▶ _EXERCISE OBJECTIVE_:
The expected output is the full data, repeated exactly, without pictures.

(DATA FOR THIS EXERCISE)

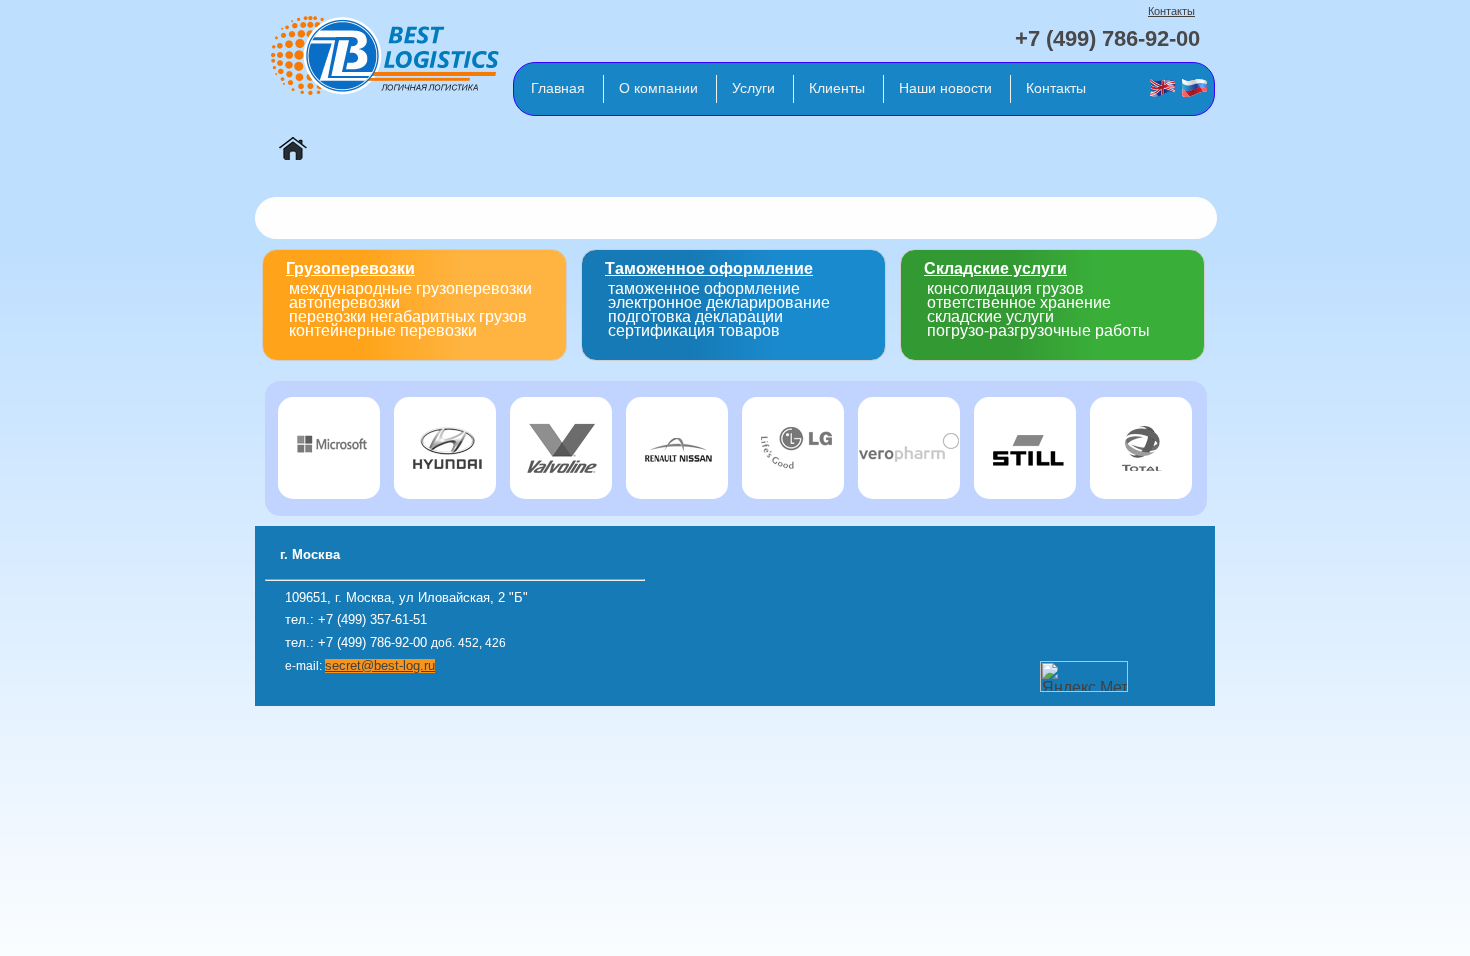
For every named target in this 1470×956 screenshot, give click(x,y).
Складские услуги (995, 268)
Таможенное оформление (709, 268)
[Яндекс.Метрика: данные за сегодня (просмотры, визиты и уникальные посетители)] (1084, 676)
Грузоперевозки (350, 268)
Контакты (1171, 11)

(End DATA FOR THIS EXERCISE)

▶ _EXERCISE RESULT_:
For every named target in this 1470×956 screenshot, give click(x,y).
Складские услуги (995, 268)
Таможенное оформление (709, 268)
[Яндекс.Метрика: данные за сегодня (просмотры, визиты и уникальные посетители)] (1084, 676)
Грузоперевозки (350, 268)
Контакты (1171, 11)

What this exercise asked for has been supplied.